-- Work task --
Filter the entries down to the lines containing "computer", and copy those lines.

───── Extracted information

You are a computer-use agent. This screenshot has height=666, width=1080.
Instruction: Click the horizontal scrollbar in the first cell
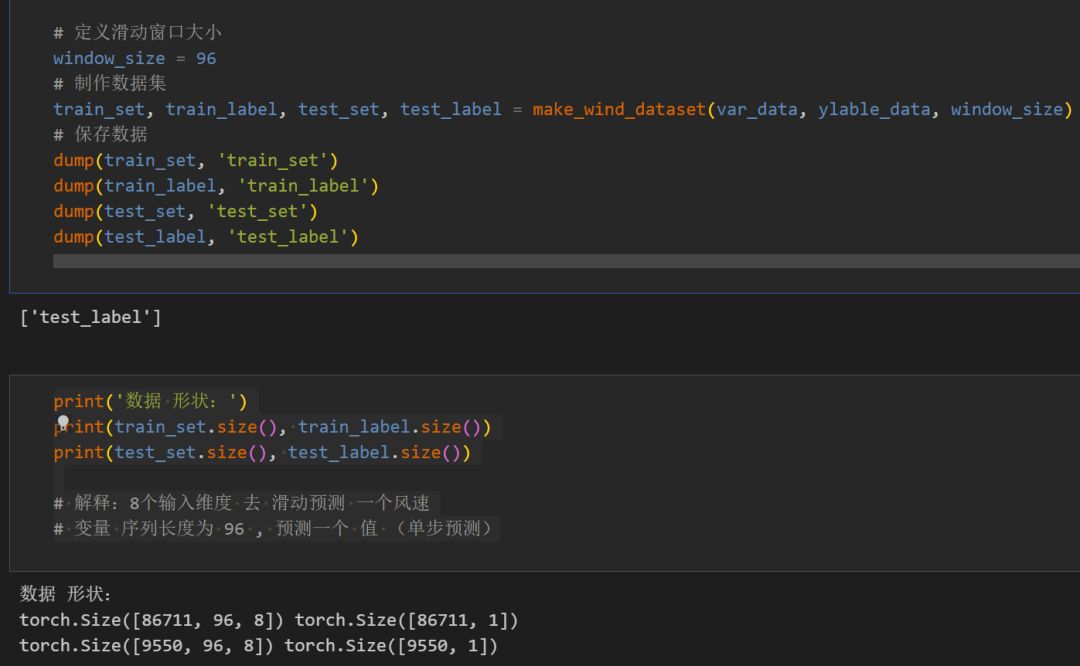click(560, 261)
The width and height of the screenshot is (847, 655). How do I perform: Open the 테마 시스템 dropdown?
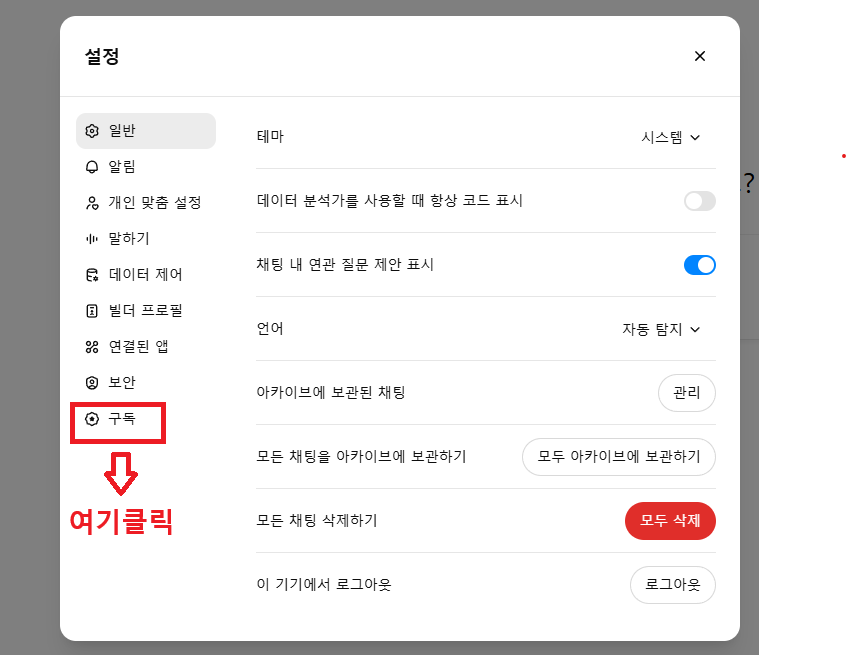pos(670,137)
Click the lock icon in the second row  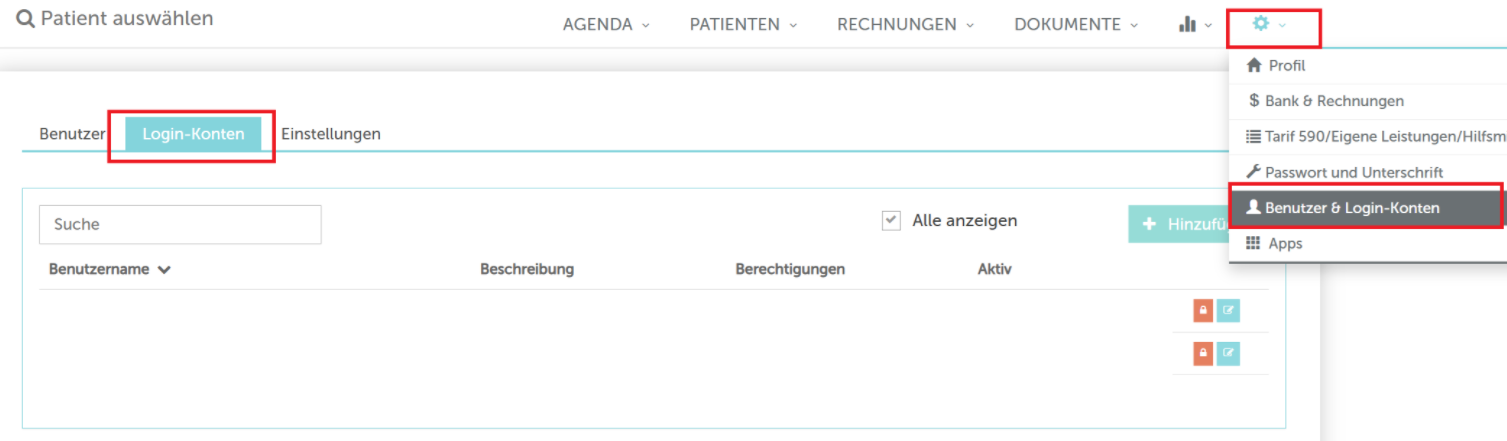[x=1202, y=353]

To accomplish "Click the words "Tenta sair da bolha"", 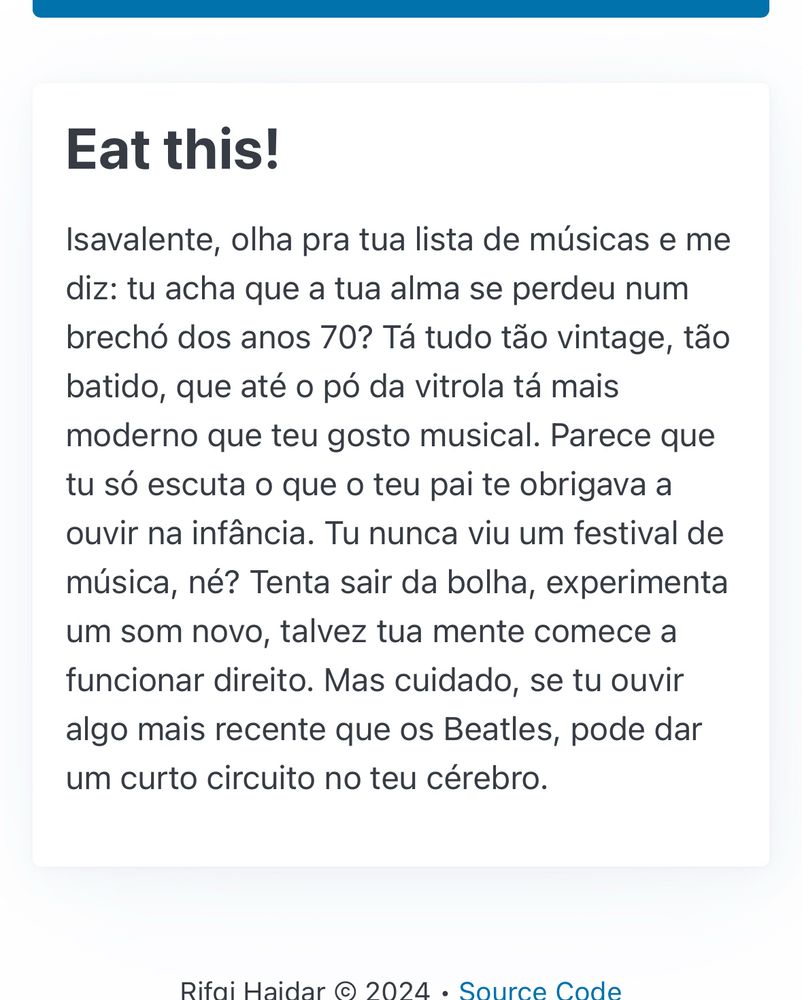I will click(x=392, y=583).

──────────
───── Extracted information

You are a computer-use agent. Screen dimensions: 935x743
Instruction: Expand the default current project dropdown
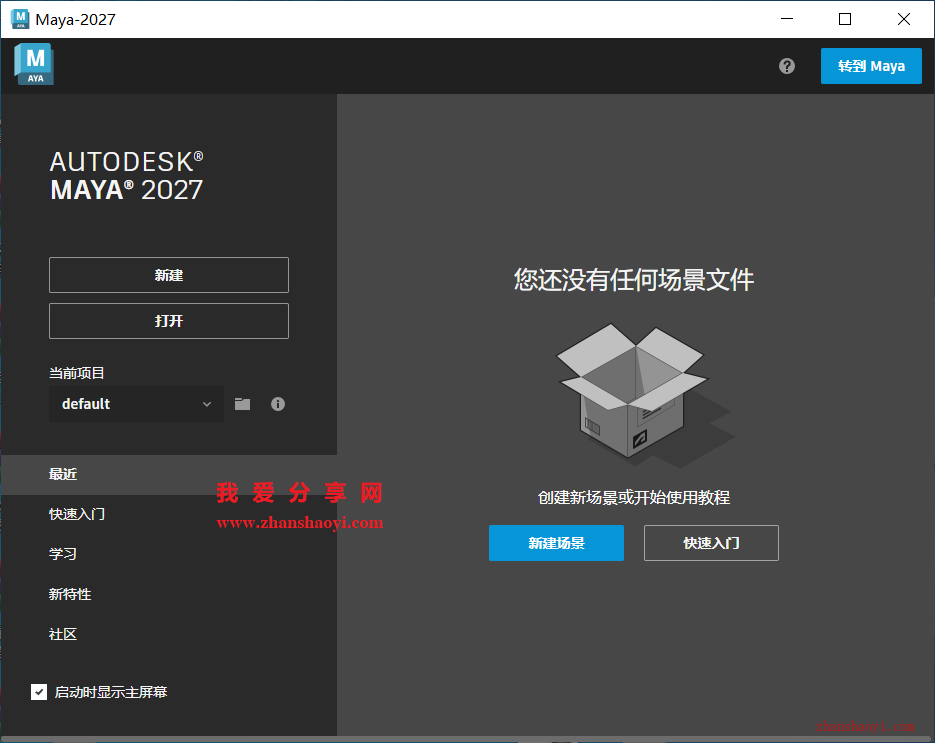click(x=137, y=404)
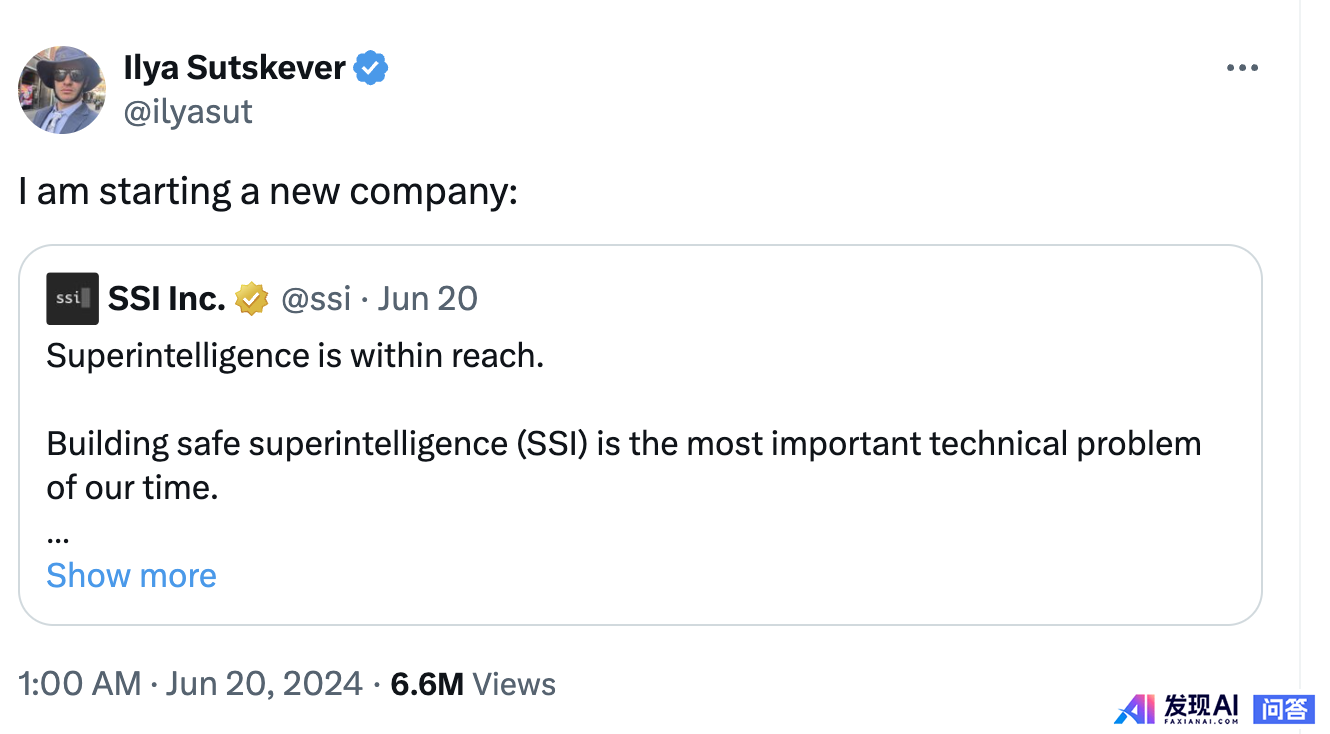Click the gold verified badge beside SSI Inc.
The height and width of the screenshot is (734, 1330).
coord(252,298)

──────────

-- Solution below --
You are a computer-use agent. This screenshot has height=666, width=1080.
You are a computer-use agent. Screen dimensions: 935x743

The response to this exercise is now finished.